*EXTRACTED DATA*:
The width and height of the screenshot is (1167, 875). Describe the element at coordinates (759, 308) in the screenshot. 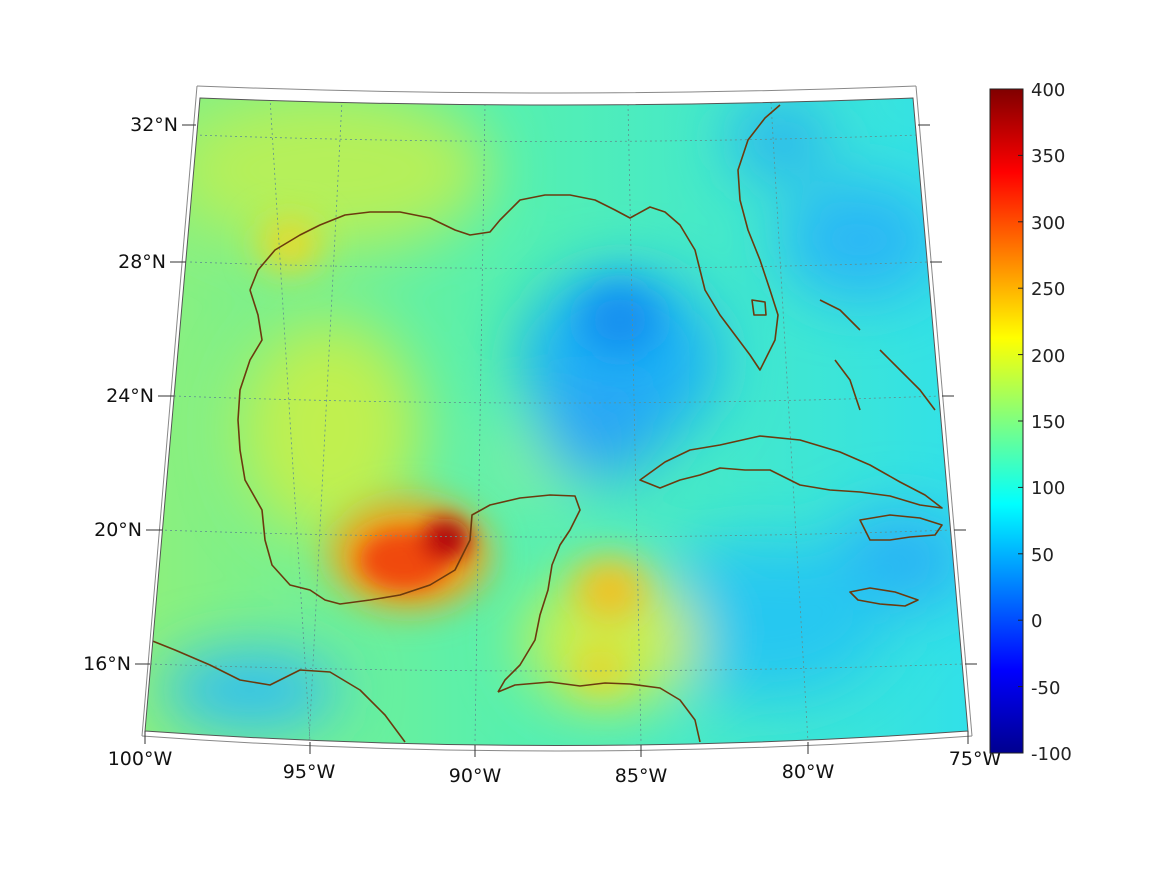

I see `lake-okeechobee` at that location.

---

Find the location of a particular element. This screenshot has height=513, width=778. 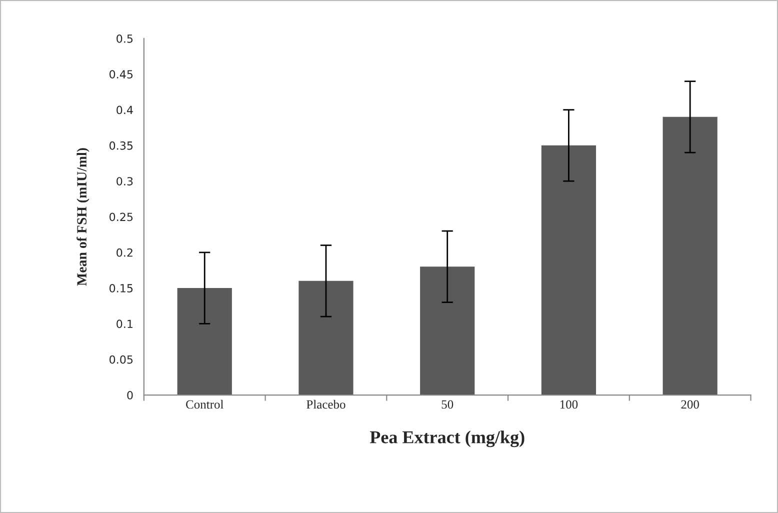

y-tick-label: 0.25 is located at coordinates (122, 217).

* * *

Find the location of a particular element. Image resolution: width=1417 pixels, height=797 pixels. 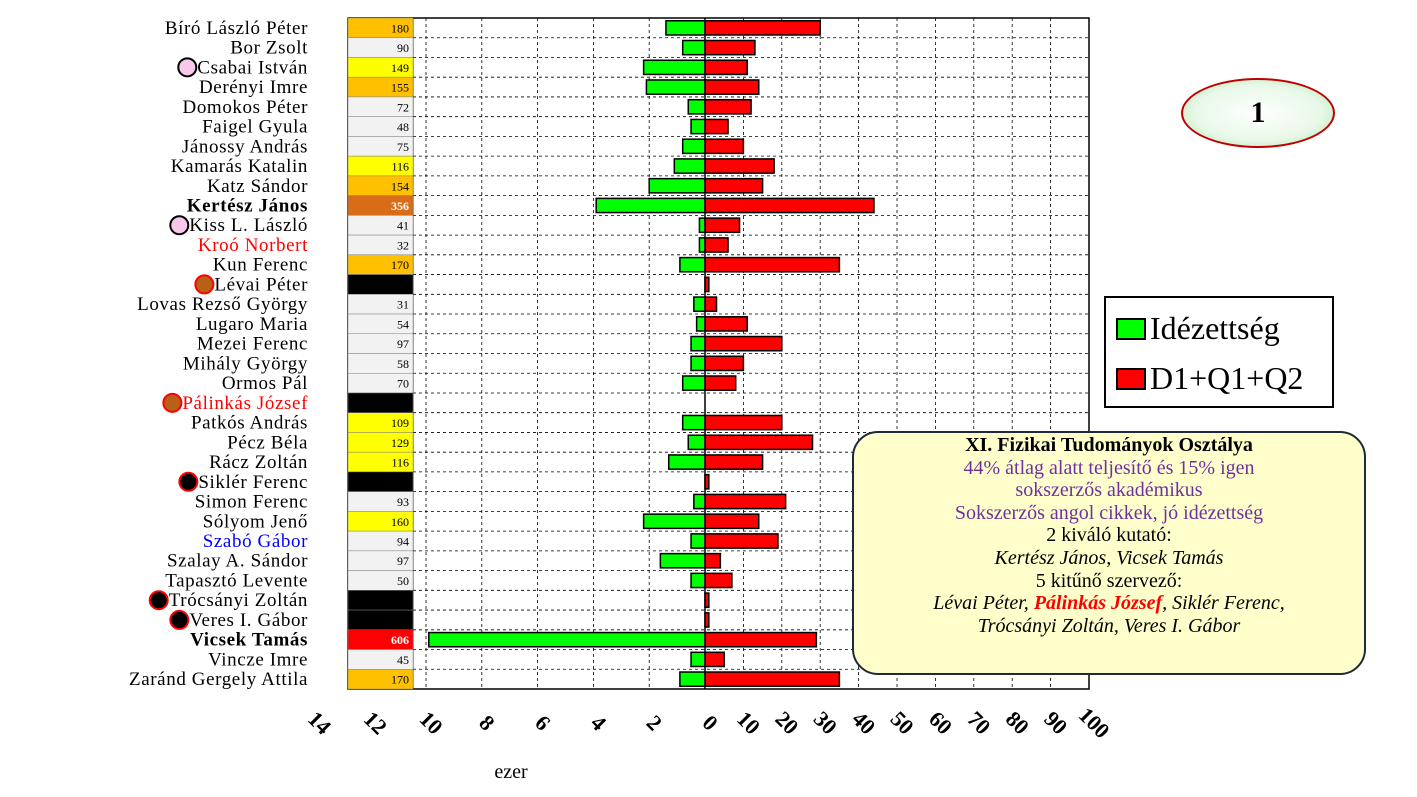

*WHAT YOU WILL DO*: Render the rows as a Markdown table with the columns No. and Line, beginning at the line that has "The width and" and stopping after the line that has "at that location.". Skip blank lines and leave the pictures out.

*YOUR RESPONSE*:
| No. | Line |
|---|---|
| 1 | The width and height of the screenshot is (1167, 875). Describe the element at coordinates (759, 308) in the screenshot.  |
| 2 | I see `lake-okeechobee` at that location. |